Алексей Богословский
Сон о Башне Свободы


Мне снилась Башня Свободы. Она возникла на Пушкинской площади, грациозно прошлась по машинам на Тверской, несколько раз повернулась, подошла к памятнику Пушкина и легонько стукнула по постаменту. Бронзовый Пушкин вкинул кулак – очумела, дура! Из башни раздался хохот и восклицания – оно ещё нам грозит! Бронзовый Пушкин слез с пьедестала и долбанул по башне ногой.

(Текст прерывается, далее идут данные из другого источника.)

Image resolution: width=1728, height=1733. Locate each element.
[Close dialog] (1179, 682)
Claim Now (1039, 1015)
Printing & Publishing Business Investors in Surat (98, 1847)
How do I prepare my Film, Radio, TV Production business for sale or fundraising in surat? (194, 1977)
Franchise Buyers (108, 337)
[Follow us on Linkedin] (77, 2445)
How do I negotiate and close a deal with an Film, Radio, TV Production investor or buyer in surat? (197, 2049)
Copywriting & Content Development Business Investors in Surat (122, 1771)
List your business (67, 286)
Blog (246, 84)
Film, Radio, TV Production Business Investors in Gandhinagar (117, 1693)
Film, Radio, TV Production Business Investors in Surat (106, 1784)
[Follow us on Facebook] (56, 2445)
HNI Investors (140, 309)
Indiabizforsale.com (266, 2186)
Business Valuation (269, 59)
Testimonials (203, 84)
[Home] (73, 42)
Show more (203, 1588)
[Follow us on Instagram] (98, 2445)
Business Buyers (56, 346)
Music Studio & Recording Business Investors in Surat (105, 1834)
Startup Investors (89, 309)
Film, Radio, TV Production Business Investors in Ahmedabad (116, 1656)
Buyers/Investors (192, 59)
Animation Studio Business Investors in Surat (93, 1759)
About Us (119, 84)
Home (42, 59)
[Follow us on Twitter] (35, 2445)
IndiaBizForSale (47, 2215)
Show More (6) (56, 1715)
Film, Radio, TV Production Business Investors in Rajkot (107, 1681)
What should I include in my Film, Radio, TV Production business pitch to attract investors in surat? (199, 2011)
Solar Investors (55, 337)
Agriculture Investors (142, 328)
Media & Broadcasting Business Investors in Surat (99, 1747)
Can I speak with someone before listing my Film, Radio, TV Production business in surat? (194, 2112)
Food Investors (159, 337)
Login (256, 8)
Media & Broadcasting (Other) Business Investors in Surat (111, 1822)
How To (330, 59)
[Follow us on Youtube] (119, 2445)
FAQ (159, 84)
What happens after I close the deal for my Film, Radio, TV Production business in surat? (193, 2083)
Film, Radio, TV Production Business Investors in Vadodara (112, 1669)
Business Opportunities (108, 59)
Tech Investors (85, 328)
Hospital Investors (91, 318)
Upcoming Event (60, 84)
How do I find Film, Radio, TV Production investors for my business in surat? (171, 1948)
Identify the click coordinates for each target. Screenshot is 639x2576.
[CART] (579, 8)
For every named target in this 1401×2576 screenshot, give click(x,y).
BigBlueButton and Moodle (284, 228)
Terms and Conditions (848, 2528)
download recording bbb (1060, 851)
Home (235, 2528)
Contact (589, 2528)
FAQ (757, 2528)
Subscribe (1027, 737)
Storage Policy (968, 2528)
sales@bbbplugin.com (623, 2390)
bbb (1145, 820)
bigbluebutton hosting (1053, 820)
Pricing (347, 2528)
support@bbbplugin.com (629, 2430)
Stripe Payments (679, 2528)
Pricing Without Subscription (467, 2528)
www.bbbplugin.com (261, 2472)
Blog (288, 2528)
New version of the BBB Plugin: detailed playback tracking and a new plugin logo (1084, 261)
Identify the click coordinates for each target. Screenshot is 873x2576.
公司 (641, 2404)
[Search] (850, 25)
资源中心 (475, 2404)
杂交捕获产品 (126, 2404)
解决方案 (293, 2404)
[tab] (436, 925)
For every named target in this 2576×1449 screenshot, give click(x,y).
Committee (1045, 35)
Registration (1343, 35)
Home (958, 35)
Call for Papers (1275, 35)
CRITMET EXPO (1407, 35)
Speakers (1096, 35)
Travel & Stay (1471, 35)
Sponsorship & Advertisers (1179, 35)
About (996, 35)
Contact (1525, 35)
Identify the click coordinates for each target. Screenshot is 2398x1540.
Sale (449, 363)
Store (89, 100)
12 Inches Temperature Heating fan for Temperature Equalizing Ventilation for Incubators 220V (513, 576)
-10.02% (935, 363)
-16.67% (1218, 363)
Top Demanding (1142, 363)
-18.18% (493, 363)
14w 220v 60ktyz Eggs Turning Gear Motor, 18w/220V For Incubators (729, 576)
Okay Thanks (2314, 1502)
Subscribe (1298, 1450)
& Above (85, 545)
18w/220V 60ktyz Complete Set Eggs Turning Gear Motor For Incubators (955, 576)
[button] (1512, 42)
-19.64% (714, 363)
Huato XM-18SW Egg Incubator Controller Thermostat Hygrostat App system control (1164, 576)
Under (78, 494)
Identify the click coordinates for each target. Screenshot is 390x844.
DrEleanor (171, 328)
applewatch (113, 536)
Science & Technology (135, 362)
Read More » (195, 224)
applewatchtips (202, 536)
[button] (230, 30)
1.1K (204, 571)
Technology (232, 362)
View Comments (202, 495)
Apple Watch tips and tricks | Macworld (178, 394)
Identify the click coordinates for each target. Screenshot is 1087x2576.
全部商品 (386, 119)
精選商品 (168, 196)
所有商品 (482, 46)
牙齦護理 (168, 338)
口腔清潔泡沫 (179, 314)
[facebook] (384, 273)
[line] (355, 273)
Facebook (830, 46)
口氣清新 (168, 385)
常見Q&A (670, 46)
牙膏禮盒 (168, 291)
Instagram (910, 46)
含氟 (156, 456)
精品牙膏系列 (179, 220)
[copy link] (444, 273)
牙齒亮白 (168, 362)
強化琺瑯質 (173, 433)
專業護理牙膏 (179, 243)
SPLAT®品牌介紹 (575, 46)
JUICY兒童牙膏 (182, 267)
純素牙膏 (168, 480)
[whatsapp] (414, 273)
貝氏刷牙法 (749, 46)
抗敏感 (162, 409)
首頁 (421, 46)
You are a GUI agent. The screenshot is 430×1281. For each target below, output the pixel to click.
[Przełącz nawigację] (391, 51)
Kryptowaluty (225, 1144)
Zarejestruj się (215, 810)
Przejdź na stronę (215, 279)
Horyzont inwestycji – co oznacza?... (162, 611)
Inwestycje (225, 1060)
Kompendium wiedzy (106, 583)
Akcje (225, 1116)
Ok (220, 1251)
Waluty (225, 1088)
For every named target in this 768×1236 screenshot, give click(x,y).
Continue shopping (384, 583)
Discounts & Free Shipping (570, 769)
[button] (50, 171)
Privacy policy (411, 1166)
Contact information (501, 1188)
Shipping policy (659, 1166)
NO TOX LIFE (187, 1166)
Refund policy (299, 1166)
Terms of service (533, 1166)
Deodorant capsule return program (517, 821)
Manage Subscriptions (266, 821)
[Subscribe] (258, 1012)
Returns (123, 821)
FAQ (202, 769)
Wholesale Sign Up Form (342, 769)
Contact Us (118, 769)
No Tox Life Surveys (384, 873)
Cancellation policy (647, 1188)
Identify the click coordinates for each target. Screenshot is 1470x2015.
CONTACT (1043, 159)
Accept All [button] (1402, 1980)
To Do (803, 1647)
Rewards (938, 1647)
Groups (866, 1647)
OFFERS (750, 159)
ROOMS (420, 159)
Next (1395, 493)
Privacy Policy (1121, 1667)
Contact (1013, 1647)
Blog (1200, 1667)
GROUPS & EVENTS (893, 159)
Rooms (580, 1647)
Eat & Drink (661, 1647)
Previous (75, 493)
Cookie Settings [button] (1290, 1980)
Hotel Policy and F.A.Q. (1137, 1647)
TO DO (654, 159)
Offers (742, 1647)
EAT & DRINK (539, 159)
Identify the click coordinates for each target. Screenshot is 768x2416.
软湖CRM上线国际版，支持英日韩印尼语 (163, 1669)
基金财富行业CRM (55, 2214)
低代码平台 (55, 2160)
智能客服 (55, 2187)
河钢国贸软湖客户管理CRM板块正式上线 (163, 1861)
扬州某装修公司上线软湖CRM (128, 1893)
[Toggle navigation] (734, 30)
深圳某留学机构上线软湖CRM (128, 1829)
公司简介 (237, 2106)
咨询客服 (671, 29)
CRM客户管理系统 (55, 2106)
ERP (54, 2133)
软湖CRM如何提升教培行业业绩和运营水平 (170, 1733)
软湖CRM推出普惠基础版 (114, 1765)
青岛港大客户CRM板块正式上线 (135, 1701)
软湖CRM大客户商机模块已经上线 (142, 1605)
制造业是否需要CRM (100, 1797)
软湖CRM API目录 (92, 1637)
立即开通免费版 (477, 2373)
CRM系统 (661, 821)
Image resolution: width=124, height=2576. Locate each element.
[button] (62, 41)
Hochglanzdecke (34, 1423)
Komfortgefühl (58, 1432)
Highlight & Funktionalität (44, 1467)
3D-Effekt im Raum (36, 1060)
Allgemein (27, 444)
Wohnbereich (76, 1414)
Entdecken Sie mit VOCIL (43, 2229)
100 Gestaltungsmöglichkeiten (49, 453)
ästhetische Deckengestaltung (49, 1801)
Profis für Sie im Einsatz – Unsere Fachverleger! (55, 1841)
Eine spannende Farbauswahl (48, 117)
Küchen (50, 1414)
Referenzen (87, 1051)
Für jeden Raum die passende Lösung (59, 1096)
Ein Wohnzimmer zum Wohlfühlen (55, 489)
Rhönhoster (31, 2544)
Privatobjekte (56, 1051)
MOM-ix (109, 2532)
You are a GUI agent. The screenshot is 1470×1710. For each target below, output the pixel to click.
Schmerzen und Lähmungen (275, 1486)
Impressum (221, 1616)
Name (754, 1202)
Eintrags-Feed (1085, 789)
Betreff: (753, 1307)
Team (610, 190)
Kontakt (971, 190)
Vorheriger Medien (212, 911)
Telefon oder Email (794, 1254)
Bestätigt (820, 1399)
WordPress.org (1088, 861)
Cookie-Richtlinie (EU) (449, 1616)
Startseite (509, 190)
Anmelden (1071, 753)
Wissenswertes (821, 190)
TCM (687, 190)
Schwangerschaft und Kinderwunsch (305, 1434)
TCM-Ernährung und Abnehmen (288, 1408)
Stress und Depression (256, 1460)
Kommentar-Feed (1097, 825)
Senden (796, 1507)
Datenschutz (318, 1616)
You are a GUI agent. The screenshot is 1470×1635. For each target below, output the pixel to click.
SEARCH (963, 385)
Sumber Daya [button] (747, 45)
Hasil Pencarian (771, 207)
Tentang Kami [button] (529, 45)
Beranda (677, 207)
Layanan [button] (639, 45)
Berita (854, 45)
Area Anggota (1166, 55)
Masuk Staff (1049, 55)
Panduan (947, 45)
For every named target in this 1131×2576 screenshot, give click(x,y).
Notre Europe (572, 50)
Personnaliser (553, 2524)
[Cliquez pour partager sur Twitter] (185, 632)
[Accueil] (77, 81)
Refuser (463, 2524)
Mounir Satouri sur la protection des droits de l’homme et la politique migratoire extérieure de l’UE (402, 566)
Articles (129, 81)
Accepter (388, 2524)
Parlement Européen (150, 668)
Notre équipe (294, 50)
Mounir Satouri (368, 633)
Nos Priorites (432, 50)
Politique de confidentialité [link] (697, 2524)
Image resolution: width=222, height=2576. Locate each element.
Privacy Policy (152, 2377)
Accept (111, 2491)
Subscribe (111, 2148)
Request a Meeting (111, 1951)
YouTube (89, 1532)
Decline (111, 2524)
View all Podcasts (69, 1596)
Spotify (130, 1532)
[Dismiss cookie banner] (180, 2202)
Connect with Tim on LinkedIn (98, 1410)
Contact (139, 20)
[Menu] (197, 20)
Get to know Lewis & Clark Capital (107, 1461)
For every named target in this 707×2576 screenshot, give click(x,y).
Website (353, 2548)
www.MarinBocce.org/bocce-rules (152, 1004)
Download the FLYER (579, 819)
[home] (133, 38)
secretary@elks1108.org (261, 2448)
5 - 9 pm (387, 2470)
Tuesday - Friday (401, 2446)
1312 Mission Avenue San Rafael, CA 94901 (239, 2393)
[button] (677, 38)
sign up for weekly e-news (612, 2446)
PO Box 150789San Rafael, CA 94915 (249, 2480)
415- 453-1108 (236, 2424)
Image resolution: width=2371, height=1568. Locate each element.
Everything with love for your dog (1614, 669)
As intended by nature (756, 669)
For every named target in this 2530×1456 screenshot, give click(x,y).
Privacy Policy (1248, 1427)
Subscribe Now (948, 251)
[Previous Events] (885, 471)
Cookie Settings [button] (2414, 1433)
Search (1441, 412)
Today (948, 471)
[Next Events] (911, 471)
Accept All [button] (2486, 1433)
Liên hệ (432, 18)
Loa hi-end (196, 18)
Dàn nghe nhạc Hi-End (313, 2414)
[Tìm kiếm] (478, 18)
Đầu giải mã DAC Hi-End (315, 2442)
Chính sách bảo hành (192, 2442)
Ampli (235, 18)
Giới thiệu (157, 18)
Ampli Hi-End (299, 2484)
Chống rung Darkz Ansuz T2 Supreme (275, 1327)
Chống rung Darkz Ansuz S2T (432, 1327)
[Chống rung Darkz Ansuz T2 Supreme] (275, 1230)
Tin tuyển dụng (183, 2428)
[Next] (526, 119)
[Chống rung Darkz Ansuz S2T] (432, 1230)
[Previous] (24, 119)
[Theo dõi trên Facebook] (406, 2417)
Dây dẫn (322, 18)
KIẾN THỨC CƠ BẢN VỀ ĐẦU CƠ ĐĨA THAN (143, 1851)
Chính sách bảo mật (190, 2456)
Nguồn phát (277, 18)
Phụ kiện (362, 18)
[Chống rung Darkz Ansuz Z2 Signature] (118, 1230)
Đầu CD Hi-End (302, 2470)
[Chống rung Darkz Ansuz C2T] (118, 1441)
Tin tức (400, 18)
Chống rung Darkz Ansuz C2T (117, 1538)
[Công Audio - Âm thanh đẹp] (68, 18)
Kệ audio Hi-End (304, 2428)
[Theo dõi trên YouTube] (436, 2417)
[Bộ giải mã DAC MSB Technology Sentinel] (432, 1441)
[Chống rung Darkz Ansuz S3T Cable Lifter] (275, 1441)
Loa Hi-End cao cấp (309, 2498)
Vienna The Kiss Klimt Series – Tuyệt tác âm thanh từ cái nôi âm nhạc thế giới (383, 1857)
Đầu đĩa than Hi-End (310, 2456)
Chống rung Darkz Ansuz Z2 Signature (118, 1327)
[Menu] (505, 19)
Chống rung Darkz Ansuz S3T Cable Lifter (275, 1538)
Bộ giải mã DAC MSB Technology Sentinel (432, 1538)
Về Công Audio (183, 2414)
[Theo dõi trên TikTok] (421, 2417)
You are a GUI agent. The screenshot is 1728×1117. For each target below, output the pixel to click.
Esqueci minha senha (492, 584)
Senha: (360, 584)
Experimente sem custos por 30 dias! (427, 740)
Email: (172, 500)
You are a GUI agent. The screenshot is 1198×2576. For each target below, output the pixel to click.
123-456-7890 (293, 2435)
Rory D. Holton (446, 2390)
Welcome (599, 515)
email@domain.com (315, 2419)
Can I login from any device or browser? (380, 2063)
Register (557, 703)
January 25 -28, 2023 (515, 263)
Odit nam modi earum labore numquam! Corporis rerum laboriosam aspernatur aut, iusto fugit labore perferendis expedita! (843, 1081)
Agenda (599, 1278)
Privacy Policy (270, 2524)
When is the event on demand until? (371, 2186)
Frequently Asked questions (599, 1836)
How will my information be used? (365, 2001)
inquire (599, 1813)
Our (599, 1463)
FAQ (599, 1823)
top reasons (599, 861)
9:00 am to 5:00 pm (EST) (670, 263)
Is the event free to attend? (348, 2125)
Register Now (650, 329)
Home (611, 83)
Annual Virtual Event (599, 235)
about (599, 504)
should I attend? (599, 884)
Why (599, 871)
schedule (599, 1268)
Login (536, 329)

Затем возмущенно закричал – куда прёте, не видите : здесь место протестов либеральной общественности, я буду жаловаться прямо на Эхо Москвы Латыниной, вы будете иметь дело с Навальным! Башня испуганно передвинулась на клумбу в сторону кинотеатра Россия и застыла. Пушкин снова влез на пьедестал и успокоился.


В башне на большой кровати разлеглась Алина Витухновская. Между её ног пристроился какой-то молодой человек в форме гимназиста. На тумбочке рядом лежал трактат о маскулинной ущербности, не позволяющий мужчинам признать важность кунилингуса, как основе трансцендентного перехода к метафизике вечности. – Крематолог, - позвала Витухновская, - трактат сохранить, а мои идеи сжечь и развеять по ветру. Пусть летят в небытиё нашего бытийного сознания.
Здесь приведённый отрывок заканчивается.